(Boursier.com) -- Beiersdorf sera-t-il jamais vendu ? C'est la question que se pose le bureau d'études Bernstein, en rappelant que la rumeur est apparue pour la première fois en 2003, lorsque le principal actionnaire, Allianz, avait approché Procter & Gamble en vue de céder sa participation. La levée de boucliers politique et sociale fût telle que le géant américain avait renoncé à pousser plus avant sa démarche. Le fait que la famille Herz contrôle désormais 51% du capital via le holding Maxingvest ne semble pourtant pas décourager la spéculation sur le titre. Mais qu'est-ce qui rend le dossier intéressant ? Pour le bureau d'études, c'est la qualité de ses marques (Nivea, Labello et Hansaplast, pour les plus connues en France), un levier de croissance lié aux segments sur lesquels il est présent ou des opportunités de croissance mondiale sous-exploitées. Il existe cependant une controverse sur l'opportunité d'une acquisition, d'abord parce que Procter & Gamble s'est déjà cassé les dents, et ensuite parce que le prix à payer pourrait représenter une grosse prime sur le cours actuel, que l'analyste juge déjà excessif.

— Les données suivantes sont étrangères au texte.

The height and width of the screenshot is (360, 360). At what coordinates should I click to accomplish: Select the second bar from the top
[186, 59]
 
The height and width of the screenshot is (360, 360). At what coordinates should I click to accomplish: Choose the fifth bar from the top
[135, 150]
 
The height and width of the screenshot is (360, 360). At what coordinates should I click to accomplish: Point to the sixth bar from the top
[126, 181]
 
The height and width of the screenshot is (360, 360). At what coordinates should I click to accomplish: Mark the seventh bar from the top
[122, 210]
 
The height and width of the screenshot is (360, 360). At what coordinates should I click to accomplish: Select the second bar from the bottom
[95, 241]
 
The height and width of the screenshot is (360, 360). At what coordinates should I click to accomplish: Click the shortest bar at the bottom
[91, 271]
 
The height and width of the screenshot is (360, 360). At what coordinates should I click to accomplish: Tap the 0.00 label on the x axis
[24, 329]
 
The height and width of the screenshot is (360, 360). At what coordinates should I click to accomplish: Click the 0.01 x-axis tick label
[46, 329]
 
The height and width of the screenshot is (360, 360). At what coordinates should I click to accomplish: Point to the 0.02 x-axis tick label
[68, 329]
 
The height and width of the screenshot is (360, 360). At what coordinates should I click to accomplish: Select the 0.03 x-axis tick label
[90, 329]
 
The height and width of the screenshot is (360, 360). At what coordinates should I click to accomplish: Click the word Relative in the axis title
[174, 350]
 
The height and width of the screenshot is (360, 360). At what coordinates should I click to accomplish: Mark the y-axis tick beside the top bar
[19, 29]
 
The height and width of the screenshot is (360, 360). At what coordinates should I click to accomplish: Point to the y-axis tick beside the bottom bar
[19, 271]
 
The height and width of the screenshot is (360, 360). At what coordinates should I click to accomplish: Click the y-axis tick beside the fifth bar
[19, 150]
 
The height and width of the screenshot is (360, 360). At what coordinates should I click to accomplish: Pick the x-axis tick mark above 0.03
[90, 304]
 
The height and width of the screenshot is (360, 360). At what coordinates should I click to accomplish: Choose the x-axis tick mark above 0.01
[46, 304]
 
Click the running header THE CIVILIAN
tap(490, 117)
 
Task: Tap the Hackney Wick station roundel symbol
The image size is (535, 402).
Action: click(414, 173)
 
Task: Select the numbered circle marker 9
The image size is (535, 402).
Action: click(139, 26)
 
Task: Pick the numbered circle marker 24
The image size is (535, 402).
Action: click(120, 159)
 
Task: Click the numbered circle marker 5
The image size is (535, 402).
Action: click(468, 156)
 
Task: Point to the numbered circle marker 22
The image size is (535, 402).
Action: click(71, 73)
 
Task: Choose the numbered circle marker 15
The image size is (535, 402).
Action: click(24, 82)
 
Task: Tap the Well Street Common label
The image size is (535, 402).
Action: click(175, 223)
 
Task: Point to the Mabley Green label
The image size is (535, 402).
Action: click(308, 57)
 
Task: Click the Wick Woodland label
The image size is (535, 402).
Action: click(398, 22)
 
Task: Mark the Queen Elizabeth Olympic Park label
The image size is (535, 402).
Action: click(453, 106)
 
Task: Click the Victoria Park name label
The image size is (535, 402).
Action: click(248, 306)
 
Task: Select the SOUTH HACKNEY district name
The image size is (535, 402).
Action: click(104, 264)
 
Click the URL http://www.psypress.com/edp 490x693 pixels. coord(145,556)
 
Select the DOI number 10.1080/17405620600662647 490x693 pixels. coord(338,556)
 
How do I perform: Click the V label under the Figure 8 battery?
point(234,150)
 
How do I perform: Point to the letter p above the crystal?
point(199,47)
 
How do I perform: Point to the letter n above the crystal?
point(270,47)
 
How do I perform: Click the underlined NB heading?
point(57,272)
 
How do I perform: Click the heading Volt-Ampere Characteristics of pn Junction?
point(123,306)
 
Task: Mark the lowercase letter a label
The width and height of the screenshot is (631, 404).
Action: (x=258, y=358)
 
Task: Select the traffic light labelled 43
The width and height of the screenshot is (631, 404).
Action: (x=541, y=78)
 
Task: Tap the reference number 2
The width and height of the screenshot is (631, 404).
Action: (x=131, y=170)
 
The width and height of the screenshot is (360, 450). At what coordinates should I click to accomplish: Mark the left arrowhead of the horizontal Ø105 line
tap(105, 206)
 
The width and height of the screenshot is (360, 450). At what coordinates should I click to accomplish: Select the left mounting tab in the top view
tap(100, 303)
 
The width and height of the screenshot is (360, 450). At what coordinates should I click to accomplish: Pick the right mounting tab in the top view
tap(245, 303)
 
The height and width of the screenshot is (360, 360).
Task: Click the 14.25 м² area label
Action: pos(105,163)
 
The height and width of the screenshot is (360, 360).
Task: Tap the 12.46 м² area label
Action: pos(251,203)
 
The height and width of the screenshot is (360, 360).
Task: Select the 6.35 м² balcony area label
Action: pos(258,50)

Après "pourquoi", il faut encore déterminer "qui". Bernstein a examiné la situation des 10 principaux acteurs mondiaux du secteur de la beauté et des soins personnels, soit Procter & Gamble, Unilever, L'Oréal, Henkel, Colgate, Johnson & Johnson, Estée Lauder, Avon, Shiseido et Kao. Du point de vue de l'intérêt stratégique, Avon et J&J semblent avoir d'autres chats à fouetter actuellement. En ce qui concerne les capacités financières, Estée Lauder, Avon, Shiseido et Kao auraient bien du mal à boucler le financement, tandis que l'opération serait également compliquée pour Henkel et Colgate. Restent P&G, Unilever, L'Oréal et J&J. Mais ces quatre acteurs devraient avoir quelques soucis avec l'antitrust, plus sévères sans doute pour L'Oréal et Unilever que pour P&G et J&J. Henkel aurait aussi des problèmes de ce côté-là, selon le courtier. Quant à la sensibilité politique du dossier, l'allemand Henkel semble plutôt à l'abri, tandis que les acteurs non-américains seraient davantage embêtés, mais moins que les prétendants américains.
En conclusion, et dans l'hypothèse où la famille Herz serait vendeuse, P&G, Unilever et L'Oréal apparaissent comme les candidats les plus probables, avec sans doute Henkel en outsider. Pour autant, Bernstein ne pense pas que l'actionnaire est prêt à vendre, pour diverses raisons, et recommande aux investisseurs de considérer d'autres dossiers dans un secteur qui croît de 5 à 6% par an en moyenne. Il est acheteur d'Henkel, Unilever, P&G et J&J, neutre sur Estée Lauder, Avon et Colgate et à "sousperformance" sur L'Oréal et Beiersdorf.